Xavier Bertrand dürfte Präsidentschaftskandidat werden.   AFP/Francois Lo Presti

In Frankreich deutet sich nach Regionalwahlen an, dass ein Konservativer 2022 zum ernstzunehmenden Teilnehmer der landesweiten Präsidentschaftswahlen wird. Xavier Bertrand (56), Präsident der Nordregion Hauts-de-France mit Lille als Hauptstadt, holte dort die absolute Mehrheit und verkündete: „Das gibt mir die Stärke, auf alle Franzosen zuzugehen.“ 

Der Ex-Minister könnte als Präsident regionales Flair einbringen: Er beherrscht den ulkigen Nord-Dialekt, der eingedeutscht im Film „Willkommen bei den Sch'tis“ auch hierzulande bekannt geworden war.

Die erst 2016 gegründete liberale Partei LREM von Präsident Emmanuel Macron und das rechtspopulistische  RN von Marine Le Pen konnten keine der zwölf Regionen des französischen Festlands erobern. Le Pen und Macron, der sie 2017 schlug, sind geschwächt. Sieben Regionen blieben bei Mitte-Rechts-Bündnissen, fünf bei linken Zusammenschlüssen. 

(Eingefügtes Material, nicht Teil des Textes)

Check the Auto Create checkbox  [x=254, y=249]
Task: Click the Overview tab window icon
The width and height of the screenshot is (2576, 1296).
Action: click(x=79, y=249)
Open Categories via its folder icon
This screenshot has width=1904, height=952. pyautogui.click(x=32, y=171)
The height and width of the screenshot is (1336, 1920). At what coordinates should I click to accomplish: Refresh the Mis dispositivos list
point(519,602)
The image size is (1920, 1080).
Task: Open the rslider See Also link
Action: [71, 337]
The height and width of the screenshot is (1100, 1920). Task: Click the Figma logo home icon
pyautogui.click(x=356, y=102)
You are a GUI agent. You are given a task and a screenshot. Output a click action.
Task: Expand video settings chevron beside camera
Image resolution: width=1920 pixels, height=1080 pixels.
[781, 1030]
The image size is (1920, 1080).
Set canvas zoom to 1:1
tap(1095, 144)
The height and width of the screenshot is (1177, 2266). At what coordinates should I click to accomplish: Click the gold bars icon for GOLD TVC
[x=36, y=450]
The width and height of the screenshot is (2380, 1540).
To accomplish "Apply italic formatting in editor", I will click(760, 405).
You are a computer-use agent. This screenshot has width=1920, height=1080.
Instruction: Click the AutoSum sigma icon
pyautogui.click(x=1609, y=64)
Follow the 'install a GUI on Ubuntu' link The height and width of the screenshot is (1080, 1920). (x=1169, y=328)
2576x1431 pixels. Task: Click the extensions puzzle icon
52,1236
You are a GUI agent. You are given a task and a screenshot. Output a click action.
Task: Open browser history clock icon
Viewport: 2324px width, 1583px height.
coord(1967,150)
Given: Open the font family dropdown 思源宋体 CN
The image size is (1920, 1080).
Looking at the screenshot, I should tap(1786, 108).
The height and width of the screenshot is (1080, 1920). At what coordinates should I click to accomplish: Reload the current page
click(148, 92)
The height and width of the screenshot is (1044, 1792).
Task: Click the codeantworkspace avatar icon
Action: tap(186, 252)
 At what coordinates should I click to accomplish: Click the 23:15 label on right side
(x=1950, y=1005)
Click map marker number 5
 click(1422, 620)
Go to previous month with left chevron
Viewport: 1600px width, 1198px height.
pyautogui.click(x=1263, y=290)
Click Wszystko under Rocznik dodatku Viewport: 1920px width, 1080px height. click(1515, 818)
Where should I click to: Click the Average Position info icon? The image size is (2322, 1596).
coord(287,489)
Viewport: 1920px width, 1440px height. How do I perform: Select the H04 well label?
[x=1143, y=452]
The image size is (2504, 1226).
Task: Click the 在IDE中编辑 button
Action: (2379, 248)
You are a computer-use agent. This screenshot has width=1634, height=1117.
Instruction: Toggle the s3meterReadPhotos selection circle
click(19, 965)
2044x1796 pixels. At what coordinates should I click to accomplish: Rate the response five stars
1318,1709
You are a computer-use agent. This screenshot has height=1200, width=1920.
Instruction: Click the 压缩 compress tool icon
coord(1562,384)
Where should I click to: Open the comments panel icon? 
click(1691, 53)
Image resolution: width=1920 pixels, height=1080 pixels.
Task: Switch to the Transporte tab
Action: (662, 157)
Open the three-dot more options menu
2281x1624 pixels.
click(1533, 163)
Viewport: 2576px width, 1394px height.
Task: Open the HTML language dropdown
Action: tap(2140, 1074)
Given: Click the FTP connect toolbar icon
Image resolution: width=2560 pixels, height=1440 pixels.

Prognosen sind dennoch schwierig. Macron hat relativ gute Umfrageergebnisse, viel besser als sein Vorgänger Francois  Hollande ein Jahr vor der Wahl 2017, und an den Regionalwahlen bestand nur sehr begrenztes Interesse: Zwei Drittel der Wahlberechtigten gaben ihre Stimme nicht ab. Vor allem junge Leute blieben der Wahl fern.